Written for Prospect Magazine:

When President Obama stood behind his familiar podium at the White House following the recent mass shooting at a college in Oregon, he made one of the most telling, angry and moving speeches he has ever given. The speech is worth watching for all kinds of reasons—not least because it is both oddly restorative in that it demonstrates that politics can still produce enlightened, humane and decent leaders and yet utterly disheartening in that it demonstrates that such leaders on this issue in America seem powerless.

It was the 15th time Obama had made such an address after a mass shooting. According to Shootingtracker.com, this was the 994th mass gun attack since he began his second term in November 2012. Meanwhile, the US Centre for Disease Control has robust figures to show that firearms caused the death of around 33,000 people in the USA in 2013 as opposed to 21 American deaths from terrorism worldwide (including Afghanistan). This was the contrast to which Obama himself drew attention.

The part of the speech that I want to highlight here, though, is a less obviously persuasive passage containing what might best be called moral philosophy. Obama often gets labelled professorial—as if this were an insult—but the question of what rights we have, what duties we owe one another and from where these rights and duties are derived is the central enquiry and pre-occupation of all the greatest thinkers from Socrates to Foucault via Kant.
The issue of gun ownership, Obama says, “…is relevant to our common life together, to the body politic … This is a political choice that we make to allow this to happen every few months in America.  We collectively are answerable to those families who lose their loved ones because of our inaction.” Hold those thoughts for a second—especially that final sentence. There is a deep (liberal) democratic principle at work here and one that bears unpacking since it resonates beyond this particular tragedy and seems to me to categorically defeat any of the arguments run by the pro-gun lobby—lead by the National Rifle Association and traditionally supported by the Republicans.

In passing, it’s worth noting the responses of some of the Republican Presidential candidates. Jeb Bush argued against gun-control: “I don’t think more government is necessarily the answer to this. It’s very sad to see, and I resist this notion because we had this challenge as governor—stuff happens.” Donald Trump said: “It sounds like another mental health problem.” And Marco Rubio, the Florida senator, another Republican candidate, commented: “This is a complex issue that may not have a federal solution.” The general theme being resistance and hostility to government intervention.

Let’s turn now to the “right to bear arms.” The (in)famous 1791 second amendment to the American constitution states that: “a well regulated militia, being necessary to the security of a free state, the right of the people to keep and bear arms, shall not be infringed.” I want to leave aside all the other (interesting) issues to do with the historical context of the American war of Independence (1775-1782) and the semantic confusion over the words “state” and “militia,” and just focus here on “the right of people to keep and bear arms.” The issue of rights.

In essence, the pro-gun people are contending that the Government is depriving their citizens of a means of self-defence by restricting gun ownership. Forget hunting and all the minor points, when it comes down to it, the right to bear arms is really a right to self-defence. Take away my gun, they say, and you take away my best weapon of self-protection. More than this, you tacitly allow me to be hurt and maybe even killed because in the moment I needed my weapon, you forbade me to have it. Before he dropped out of the race, the Republican candidate Rick Perry explicitly made the argument of self-defence: “I believe that, with all my heart, that if you have the citizens who are well trained, and particularly in these places that are considered to be gun-free zones, that we can stop that type of activity, or stop it before there’s as many people that are impacted.” Such a provision “makes a lot of sense” under the Second Amendment, he said. He was talking about the mass shootings in Lafayette, Louisiana, which happened in a cinema that killed two people and injured nine.
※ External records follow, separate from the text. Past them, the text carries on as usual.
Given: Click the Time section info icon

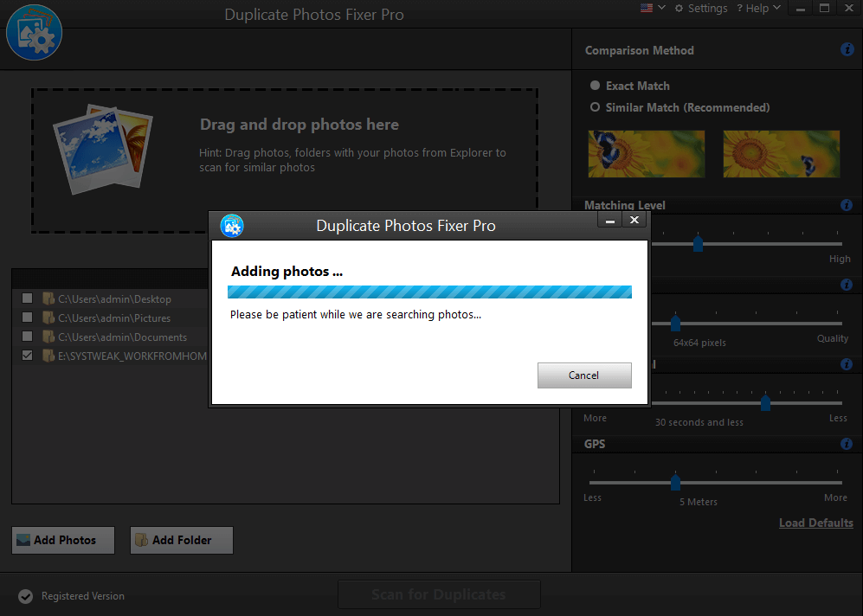Looking at the screenshot, I should coord(847,363).
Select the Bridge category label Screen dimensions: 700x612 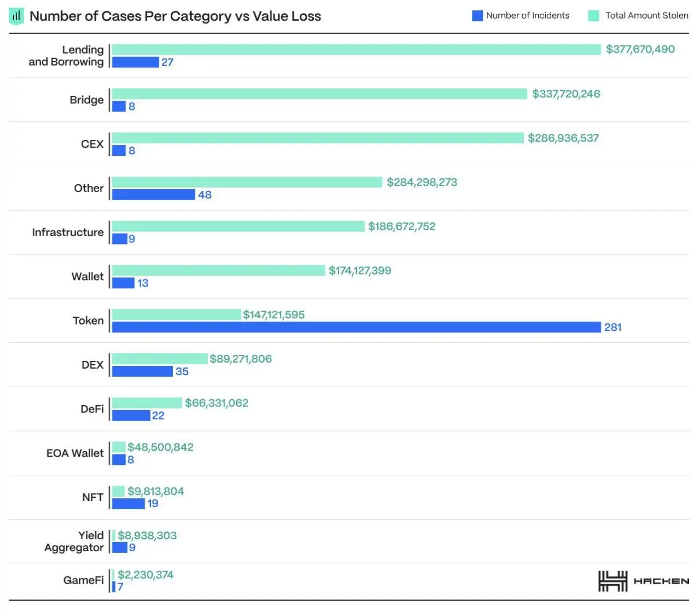(x=86, y=100)
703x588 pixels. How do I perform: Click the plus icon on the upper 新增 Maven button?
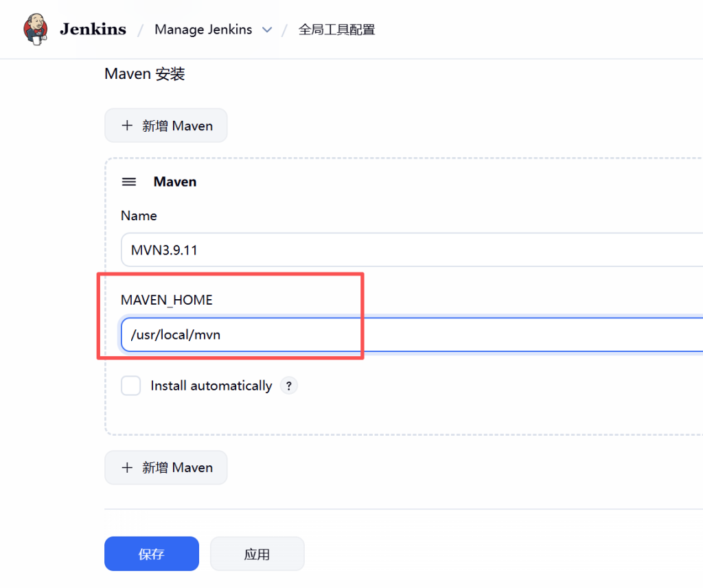pyautogui.click(x=126, y=126)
For a moment, this looks like an argument that might plausibly be mounted. However, the thing all moral philosophers agree upon about rights is that they necessarily exist in a relationship to one another. Right “a” might be contained within larger right “b.” Or right “c” might depend on right “d.” To assert any right at all is to accede to this truth. By insisting on your right to bear arms, for example, you not only insist on the validity of your right but also the fact that rights exist in the world and that there are other rights and that these must have a relationship to one another. Otherwise you would have to say that the only right is the right to bear arms and who cares about freedom of speech, the right to own property and the other 26 amendments etc. And this, of course, the United States Constitution very definitely does not do.

Once this relationship is established we can begin to see that a right such as is stated in article three of the Universal Declaration of Human Rights—that “everyone has the right to life, liberty and security of person”—is going to be one of the most capacious rights and one in which many others are then contained.

So now let’s go back to the right to self-defence in the context of the US gun laws. Straight away, it becomes clear that the individual’s assertion of this particular right “to bear arms” must come under the larger assertion of the right to “security of person;” self-defence is nested within the wider universal right of personal security.

A set of clearer and more truthful questions now emerge. Does the individual’s right to personal security trump the collective right to personal security? What if, in the case of guns, the collective right to personal security is being powerfully and repeatedly violated by the individual’s right to personal security (self-defence)?

In this way, we can see what is really going on with this debate: that by asserting a “right” to self-defence, the individual accepts a hierarchy of rights and is, in fact, asserting the larger right to personal security. But in the case of guns, the larger right of personal security of the society (of which he or she is a member) is demonstrably reduced by the very assertion of the individual right. In other words, even by its own lights, the argument from the gun lobby for self-defence is incoherent and self-contradicting. The more guns there are, the less personal security there is. In truth, the only coherent positions for the pro-gun lobbyist are that either there is only one human right—to have a gun; or that there is no such thing as society and they neither owe obligations nor receive benefits from it. In which case, they’d better not drive on the roads, drink the water or expect an ambulance.

More than this though: surely it is also true that by asserting their individual right to self-defence, the pro-gun lobby are in some way responsible for the reduction of personal security in American society in general. Since now we can see (given the factual evidence of the number of deaths) that what they are really arguing is that their individual right is more important than the wider social right to personal security.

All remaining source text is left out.